Rosemary blinked. Her expression softened. Then she looked once more at the cold circle of the moon in the sky. “Even now, you wound me, lady.”
Stepping away from the moonlight, Rosemary stumbled into the shadows. Her slippered foot caught on the edge of the porch, and she tumbled once more into Agnes’ arms. Her eyes fluttered shut.
Aster clicked his tongue. “She’s strange like this, when moon-drunk.”
“Moon drunk?” Agnes pulled the lady better into her arms.
“Like now. Though I tend to avoid her in this state. Seems she pulled you right in. Why?”
Agnes blinked. Rosemary’s was soft beneath her, no longer a fearsome thing but a gentle creature, caught in repose. “She was... happy. Warm? Hurt.”
“Perhaps she wanted you there,” Aster sighed. “She used to bring Nyx to dance like that, you know. That was the first thing to stop, and I’ve no sense why.”
“Why does she dance?” Agnes asked. She remembered, for just a moment, the odd fingers of moonlight, digging into her bones.
“She simply does,” Aster said. “But you must understand, Miss Agnes. Lady Rosemary is special. If vampirekind is to reach its full potential, she must never die.
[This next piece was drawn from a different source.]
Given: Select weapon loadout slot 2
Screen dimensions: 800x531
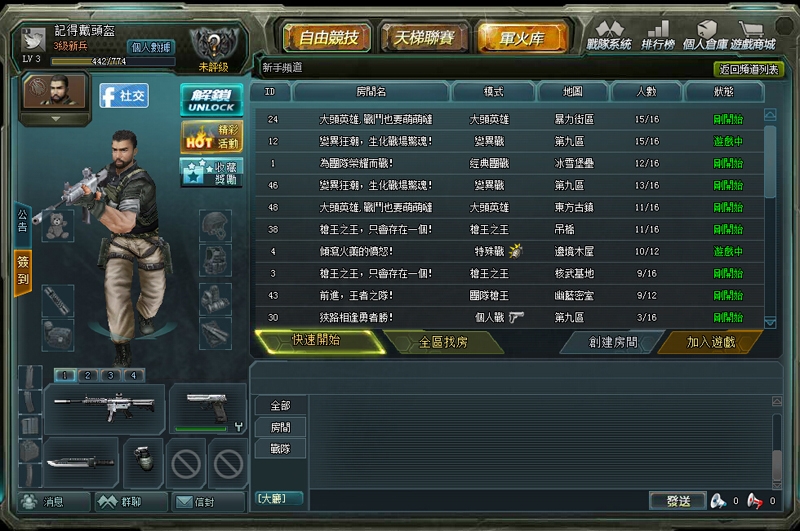Looking at the screenshot, I should pos(88,375).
And so we keep her alive here. Perhaps things would be easier, if she chose simply to sleep. We would take blood when we needed, and she would not have to suffer.”
“And why?” Agnes asked. “Why is she so special?”
Here, Aster smiled. “She is the only being alive so touched by the moon.” One of his gloved fingers slid through a lock of her hair. “She is also the only creature who understands it. If we are to truly ascend, then her blood is the key.”
Ascend?
Agnes glanced up at the sky. The moon watched back. With apathy or care, Agnes did not know.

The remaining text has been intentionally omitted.